Build DeepSeek from scratch - Part 11: Sinusoidal Positional Encoding

Introduction: Why Position Matters

Welcome back, students! We are continuing our work to understand the core parts of DeepSeek. DeepSeek uses Rotary Positional Encodings (RoPE) together with Multi-Head Latent Attention. To understand RoPE, we must first master the building blocks.

The goal of this part is to deeply understand Sinusoidal Positional Encodings (SPE). This system is important because it solves big problems that older encoding methods had. Learning this helps you build stable and complex AI systems.

1. Why We Needed Sinusoidal Encoding

In the past, we looked at two simpler ways to tell the AI where a token (word) is located:

Integer Positional Encoding: We used large numbers (like 200 or 500) to mark the position. The problem was that these large numbers polluted the token embedding. They made the original meaning of the word unclear. We want to keep the semantic information (the word's meaning) safe.
Binary Positional Encoding: We used only 0s and 1s, which fixed the problem of large numbers. However, the change between positions was not smooth; it was full of sudden "discrete jumps". These jumps made the optimization routine during pre-training very difficult for the Large Language Model (LLM).

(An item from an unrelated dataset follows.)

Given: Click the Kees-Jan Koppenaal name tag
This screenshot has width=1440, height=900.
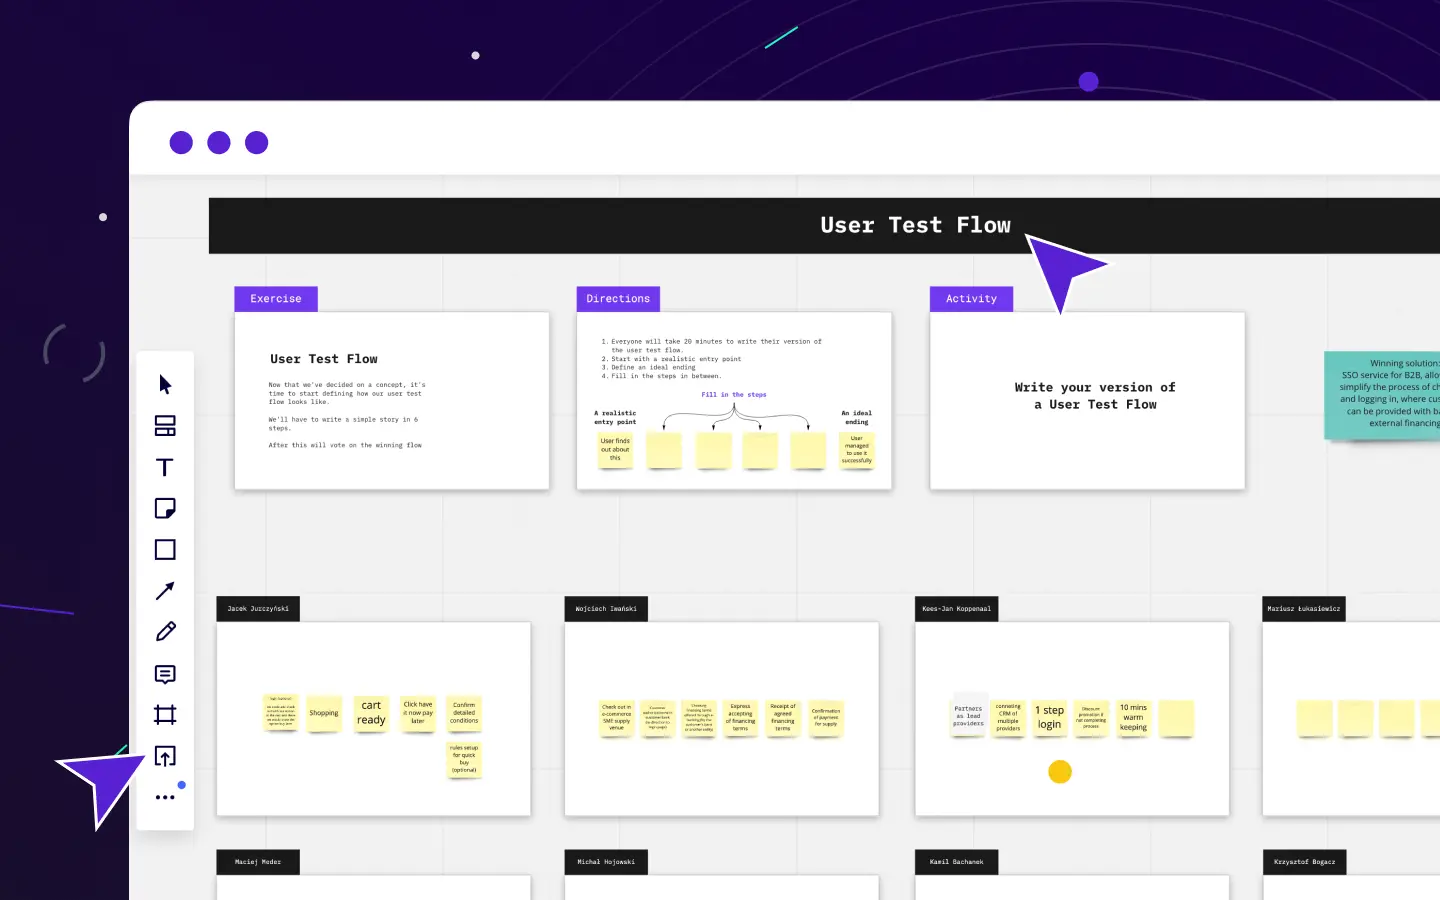Looking at the screenshot, I should coord(956,609).
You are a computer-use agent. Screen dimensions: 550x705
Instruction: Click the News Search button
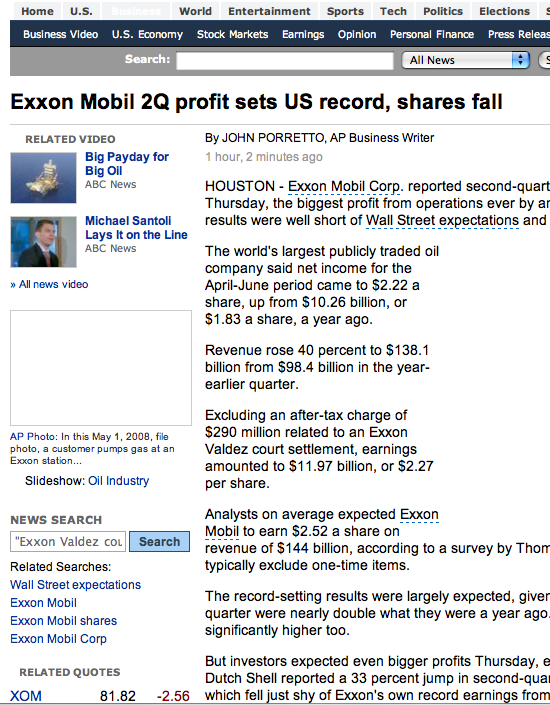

We needed a solution that kept the values small and made the changes smooth. This led to Sinusoidal Positional Encodings.

2. The Idea: Continuous and Smooth Positions

Sinusoidal Positional Encodings were made to fix the discontinuity problem. Instead of using only 0 or 1, SPE uses values on a continuous spectrum (a smooth range).

These values come from the sine (sin) and cosine (cos) functions, which naturally create smooth, wave-like curves.

Key Advantage: Because the positional information is continuous and smooth, it is also differentiable. This leads to a much more stable and effective LLM optimization routine during training.

The values for the positional vector lie on a continuous scale, usually between -1 and 1.

3. How the Sinusoidal Formula Works

The value of the positional encoding depends on two main factors:

The Position (POS): Where the token is in the sentence (e.g., position 1 to 1024, depending on context size).
The Index (I): Which specific dimension (part) of the positional vector we are looking at (e.g., index 1 to 768, depending on model dimension).

The positional encoding (PE) value is calculated using this structure:

For Even Indexes (I = 0, 2, 4, ...): We use the Sine function.
For Odd Indexes (I = 1, 3, 5, ...): We use the Cosine function.

The core mathematical structure ensures that the values oscillate (change up and down) across positions.

3.1. Understanding Oscillation Frequency

This formula keeps a key intuition we learned from binary encodings:

Lower Indexes (I=1, I=2): These indices oscillate fast between different positions. They capture fine-grained positional details.
Higher Indexes (I=150, I=500): These indices oscillate slowly between different positions. They capture coarse (general) positional details.

The term 10,000 in the denominator helps control this change. Because the index (I) is in the denominator's exponent, a small index (lower index) creates a higher frequency (faster oscillation), and a large index (higher index) creates a lower frequency (slower oscillation). This proves that the formula works to capture position information.

4. The Power of Sine and Cosine: Rotation

The most powerful reason for using both sin and cos together is that they allow the positional vectors to be related by rotation.

Why Rotation?

We need a clear mathematical connection between positions. If a transformer knows the positional vector for position P, it should be easy to calculate the vector for a new position, say P + K (where K is the shift).

When we use sin and cos:

Finding the new vector for position P + K is achieved by rotating the initial vector for position P.
The use of cosine relates to the vector's X-coordinate, and sine relates to the Y-coordinate, which are necessary for rotation calculations.

Because the positional encodings are just rotations of each other, the transformer can easily learn the relative relationship between tokens. This is an essential property that we inject into the system.

5. Moving to Rotary Positional Encoding (RoPE)

Although Sinusoidal Positional Encodings are powerful and introduced the concept of rotation, they have one major drawback that led to modern systems like DeepSeek adopting RoPE:

The Pollution Problem: SPE vectors are directly added to the token embeddings. Even though the positional values are small, this addition pollutes the semantic information carried by the token. We want the token's meaning to remain pure.

This required a change in strategy:

Shift the Operation: Instead of adding position data to the token embeddings, we should apply it directly to the Query (Q) and Key (K) vectors inside the attention mechanism.
Use Rotation for Magnitude Preservation: Instead of adding a vector (which changes the vector's size or magnitude), we should rotate the Q and K vectors. Rotating a vector changes its direction but keeps its magnitude the same. The amount of rotation depends on the position.

These two ideas—applying position encoding at the Q/K level and using magnitude-preserving rotations—are the foundation of Rotary Positional Encoding (RoPE).

We now have the necessary tools to understand RoPE, the crucial component that DeepSeek and other modern LLMs use to prevent contamination of semantic data.